C'est l'heure où du sommeil accourent les fantômes;
Où les esprits ailés, les Sylphes et les Gnômes,
Courbent, en voltigeant, la bruyère des bois,
Et remplissent les airs de murmurantes voix.
Sous d'humides vapeurs tout semble se confondre;
Le jour est prêt à fuir, et la nuit prête à fondre.
BOURBON.
Soleil! en t'éloignant tu vois mes camps agir:
L'astre d'un prince ingrat comme toi va rougir;
Et, me fuyant demain, sa splendeur éclipsée
Cédera pour sa honte à ma gloire offensée.
Heureux François-Premier, tremble d'être puni
Par ce même mortel que ta haine a banni.
Charles-Quint que je sers, mon juste et nouveau maître,
Des brigues de ta cour me vengera peut-être;
Et je te convaincrai, plaisir digne de moi!
Qu'un sujet outragé peut avilir un roi.
Que vois-je?... est-ce une erreur, une chimère vaine?...
Quel guerrier m'apparaît appuyé sous ce chêne?.....
C'est celui qu'à Rébec j'ai vu de sang baigné,
Me jeter en mourant un regard indigné!
C'est lui! je reconnais ses traits, et sa stature,
Sa longue épée en croix, et sa pesante armure.....
Écarte-toi, fantôme! et sors de mon chemin....!
Pour m'arracher la bride il étend une main....!
Avance, ô mon coursier!... Presse le pas! te dis-je....
Quoi! son crin se hérisse, il recule.... ô prodige!
Bourbon même, Bourbon de crainte est combattu......

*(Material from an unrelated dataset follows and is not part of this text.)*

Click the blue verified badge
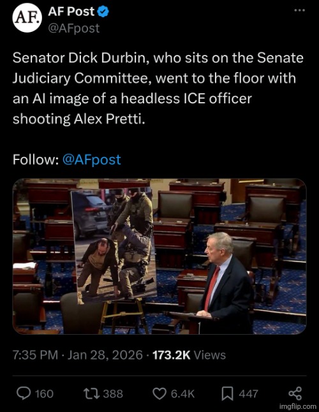319x412 pixels. click(103, 11)

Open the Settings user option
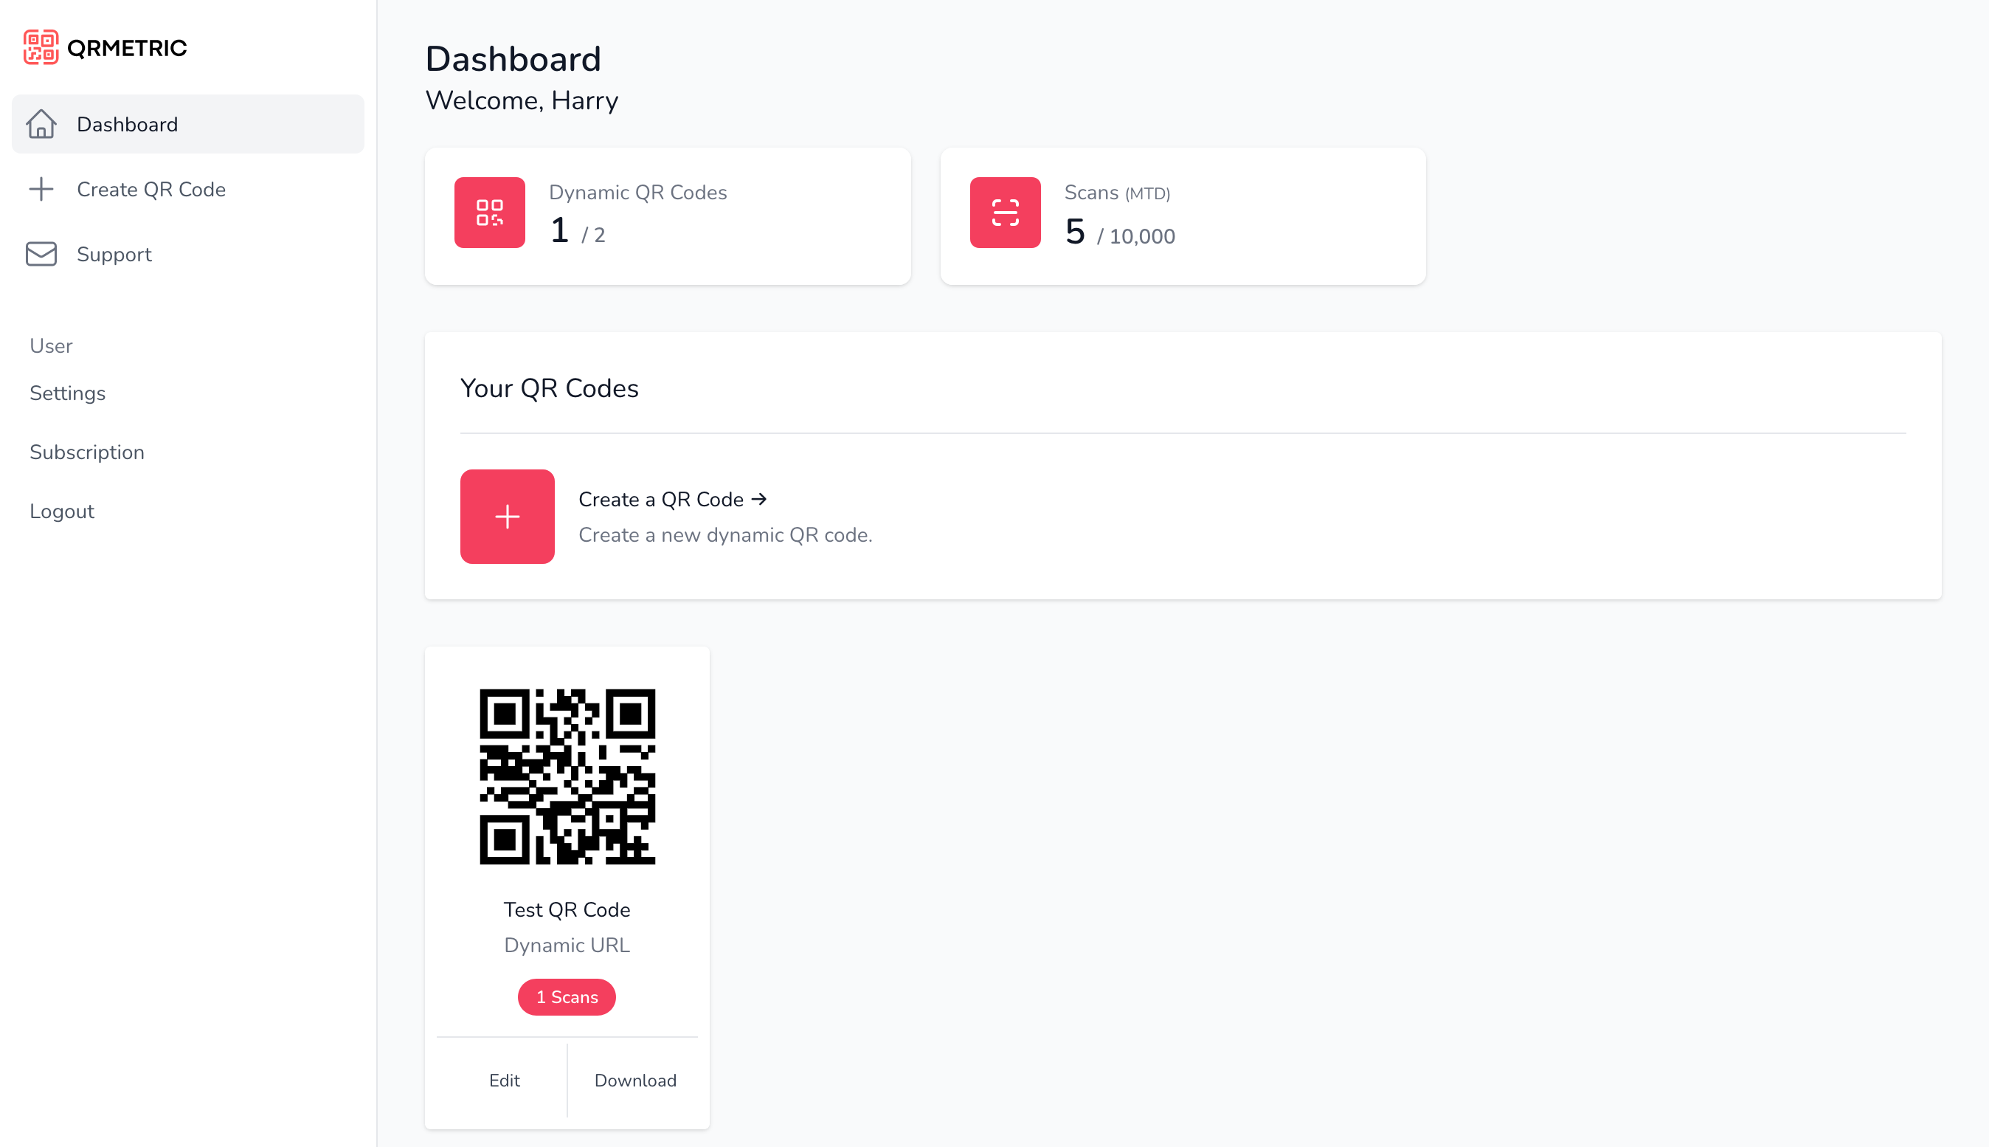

Et toi, chez les vivants pourquoi reparais-tu?
Rentre au lit de la mort, ou cette lance.....
L'OMBRE DE BAYARD.
Approche.
Je suis le chevalier sans peur et sans reproche.
BOURBON.
Qui t'a fait du tombeau quitter la froide nuit?
L'OMBRE DE BAYARD.
Bayard vient consterner l'orgueil qui te conduit.
BOURBON.
Ton roi, dont l'amitié t'honora dans ta vie,
Humilia souvent ma vertu poursuivie:
Lui dûmes-nous tous deux garder la même foi?
L'OMBRE DE BAYARD.
L'honneur pour nos pareils n'a qu'une même loi.
BOURBON.
J'abhorrais d'un tyran l'injustice hautaine.
L'OMBRE DE BAYARD.
Lorsqu'il daigna de moi, modeste capitaine,
Recevoir l'accolade, aux champs de Marignan,
Valois s'annonca-t-il en superbe tyran,
Lui qui devant l'honneur de la chevalerie
Courba sa tête auguste, espoir de la patrie?
BOURBON.
Il voulut d'un prestige exalter nos vertus,
Pour vaincre ses rivaux par nos mains abattus.
L'OMBRE DE BAYARD.
Tu les sers contre lui, Connétable perfide!
Regarde à tes côtés cette vierge rigide:
Elle te redira qu'on doit au lit d'honneur
Mourir pour son pays sans reproche et sans peur.
Adieu! va, déloyal! ton vil triomphe approche:
Mais tu n'éviteras la peur ni le reproche.